━━━ DOCUMENT PASSAGE

# Question - do cats' water's break like ours?



## PembrokeMadhouse (May 18, 2009)

My pregnant cat (due date unknown) has just "wee'd" all over the work top in my kitchen - despite using litter tray before and just after this. It smelt like wee!!! Could this be her waters' breaking?


----------



## Saikou (Apr 2, 2008)

I don't think they do. Sometimes you get a whoosh of fluid (hit me on the cheek - that will teach me the lay on the floor near the business end stroking Mum), but not all the time, and they are usually in full blown labour. Then every cat is completely different. The fluid does not smell like wee though, so it sounds like she just had a pee. Hormones make them do weird things, or maybe a few kittens were pressing on her bladder.


----------



## kitties (Aug 1, 2009)

my cat two days before she gave birth pooed on the kitchen floor, even though her clean litter was right next to her and accessible. i think its just them preparing lol. her waters didnt break as such, she got a plug thing coming out, then water came with each kitten.


----------



## MerlinsMum (Aug 2, 2009)

A kitten's sac may break during delivery, causing the fluids to be released, but it's not a great deal of liquid, and of course it may not even be the first kitten! So, no, they don't usually... most kittens are born still in their individual sacs complete with amniotic fluid (which is what the "waters" are).


----------

━━━━━━

** TASK ITEM **
Answer these questions about the thread on whether cats' waters break:
(a) What does Saikou say the fluid does not smell like?
(b) What did the cat described by kitties do two days before giving birth?
(c) According to MerlinsMum, what are the "waters"?

━━━ GIVEN DATA

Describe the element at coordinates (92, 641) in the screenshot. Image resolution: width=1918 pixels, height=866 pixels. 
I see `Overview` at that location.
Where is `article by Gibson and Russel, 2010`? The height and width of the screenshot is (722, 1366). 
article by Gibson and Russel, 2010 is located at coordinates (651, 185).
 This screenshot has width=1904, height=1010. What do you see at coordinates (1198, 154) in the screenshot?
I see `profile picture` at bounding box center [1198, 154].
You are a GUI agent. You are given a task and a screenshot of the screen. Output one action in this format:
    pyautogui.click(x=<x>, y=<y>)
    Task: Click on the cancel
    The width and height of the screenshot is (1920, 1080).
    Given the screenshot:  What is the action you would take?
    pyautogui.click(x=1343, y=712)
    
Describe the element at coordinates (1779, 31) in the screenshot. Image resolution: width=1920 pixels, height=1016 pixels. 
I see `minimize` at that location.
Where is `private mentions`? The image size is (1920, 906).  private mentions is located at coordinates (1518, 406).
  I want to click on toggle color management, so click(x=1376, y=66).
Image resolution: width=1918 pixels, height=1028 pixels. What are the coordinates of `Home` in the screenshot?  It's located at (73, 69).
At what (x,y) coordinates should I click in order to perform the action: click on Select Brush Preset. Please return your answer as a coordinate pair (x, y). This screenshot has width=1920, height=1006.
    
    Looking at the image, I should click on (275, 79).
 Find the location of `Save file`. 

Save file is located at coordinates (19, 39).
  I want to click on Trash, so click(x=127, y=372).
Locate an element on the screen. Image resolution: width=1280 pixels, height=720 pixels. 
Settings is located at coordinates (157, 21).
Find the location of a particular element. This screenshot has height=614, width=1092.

━━━━━━

** EXERCISE ANSWER **
(a) Wee.
(b) It pooed on the kitchen floor.
(c) Amniotic fluid.